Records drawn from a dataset

▼

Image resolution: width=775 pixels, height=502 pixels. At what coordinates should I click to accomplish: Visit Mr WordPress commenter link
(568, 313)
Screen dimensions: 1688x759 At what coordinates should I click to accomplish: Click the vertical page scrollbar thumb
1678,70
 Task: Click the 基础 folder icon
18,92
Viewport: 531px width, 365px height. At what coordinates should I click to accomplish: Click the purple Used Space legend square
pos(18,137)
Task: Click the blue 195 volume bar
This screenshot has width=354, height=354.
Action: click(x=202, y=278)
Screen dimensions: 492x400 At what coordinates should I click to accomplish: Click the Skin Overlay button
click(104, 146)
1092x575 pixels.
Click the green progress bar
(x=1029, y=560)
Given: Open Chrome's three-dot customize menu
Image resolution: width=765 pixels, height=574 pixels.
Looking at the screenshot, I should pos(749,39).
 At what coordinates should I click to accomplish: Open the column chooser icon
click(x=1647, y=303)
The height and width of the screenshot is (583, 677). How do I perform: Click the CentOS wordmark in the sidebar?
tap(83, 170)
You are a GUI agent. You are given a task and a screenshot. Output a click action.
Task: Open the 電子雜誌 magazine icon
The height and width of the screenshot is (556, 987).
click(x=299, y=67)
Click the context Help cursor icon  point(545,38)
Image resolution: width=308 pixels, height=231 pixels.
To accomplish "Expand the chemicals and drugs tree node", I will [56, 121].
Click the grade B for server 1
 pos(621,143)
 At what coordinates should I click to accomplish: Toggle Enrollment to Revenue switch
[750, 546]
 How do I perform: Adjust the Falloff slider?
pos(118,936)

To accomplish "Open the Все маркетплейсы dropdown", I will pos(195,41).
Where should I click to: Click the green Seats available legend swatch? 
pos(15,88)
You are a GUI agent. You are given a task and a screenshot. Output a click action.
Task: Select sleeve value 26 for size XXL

▲

**Task**
Nothing may be dropped or altered. Copy every line above.

**Answer**
Image resolution: width=775 pixels, height=502 pixels. At what coordinates should I click to accomplish: Visit Mr WordPress commenter link
(568, 313)
Screen dimensions: 1688x759 At what coordinates should I click to accomplish: Click the vertical page scrollbar thumb
1678,70
 Task: Click the 基础 folder icon
18,92
Viewport: 531px width, 365px height. At what coordinates should I click to accomplish: Click the purple Used Space legend square
pos(18,137)
Task: Click the blue 195 volume bar
This screenshot has width=354, height=354.
Action: click(x=202, y=278)
Screen dimensions: 492x400 At what coordinates should I click to accomplish: Click the Skin Overlay button
click(104, 146)
1092x575 pixels.
Click the green progress bar
(x=1029, y=560)
Given: Open Chrome's three-dot customize menu
Image resolution: width=765 pixels, height=574 pixels.
Looking at the screenshot, I should pos(749,39).
 At what coordinates should I click to accomplish: Open the column chooser icon
click(x=1647, y=303)
The height and width of the screenshot is (583, 677). How do I perform: Click the CentOS wordmark in the sidebar?
tap(83, 170)
You are a GUI agent. You are given a task and a screenshot. Output a click action.
Task: Open the 電子雜誌 magazine icon
The height and width of the screenshot is (556, 987).
click(x=299, y=67)
Click the context Help cursor icon  point(545,38)
Image resolution: width=308 pixels, height=231 pixels.
To accomplish "Expand the chemicals and drugs tree node", I will [56, 121].
Click the grade B for server 1
 pos(621,143)
 At what coordinates should I click to accomplish: Toggle Enrollment to Revenue switch
[750, 546]
 How do I perform: Adjust the Falloff slider?
pos(118,936)

To accomplish "Open the Все маркетплейсы dropdown", I will pos(195,41).
Where should I click to: Click the green Seats available legend swatch? 
pos(15,88)
You are a GUI agent. You are given a task and a screenshot. Output a click action.
Task: Select sleeve value 26 for size XXL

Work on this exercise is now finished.